But the kids were not drinking or doing drugs, they weren’t harming themselves or being reckless with others’ well-being, they weren’t out after hours — they were interacting and playing and joking with their aunties and uncles and grandparents. They weren’t even cursing (well, not too much).

Teenagers are rowdy and loud when they are having outdoor fun. It’s a beautiful sound.

The reason I’m not upset at the young family that complained is because one day — sooner than they know — they’ll love that sound too. The sound of their teens playing hard outdoors, having fun with family, and being safe.

They’ll hear it differently then and thank their lucky stars that their kids are off their devices for a few hours, that they know where their kids are, that their kids are not getting high or drunk, bullying or being bullied. They’ll know that sound means they still enjoy being loud and silly, creative and active, hanging out with their family, engaging with their elders.

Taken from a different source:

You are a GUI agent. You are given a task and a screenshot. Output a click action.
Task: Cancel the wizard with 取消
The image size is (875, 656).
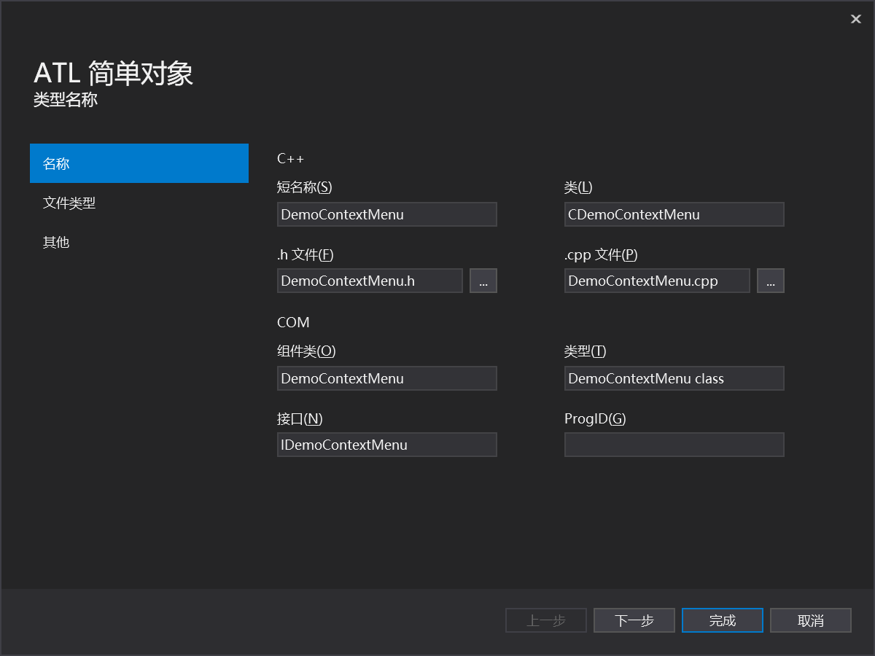[810, 620]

They’ll know the difference between the sound of a pack of teenage boys having a good time versus teens getting into a pack of trouble.

Then they’ll know the sound is a joyful one. And that when kids get a certain age, when life’s temptations get more alluring, complex and deadly dangerous, they’ll sit back and enjoy the moment, because, like the other of life’s great joys, it’s fleeting.

I wasn’t upset because once I was them. Once, I too, was in that warm cocoon with young kids hanging on my every word and action, where I was the centre of their universe, and I buffered them from the raucousness of the outside world. Maybe I would’ve complained too.

But I wasn’t upset because one day their young kids will be teens too. And I wish on them the happy moment when their kids make so much noise having innocent fun that a young family down the way mistakes it for nuisance and trouble and complains about it.

If this happens to them the way it happened to us, for a moment, they’ll be the happiest family in the world.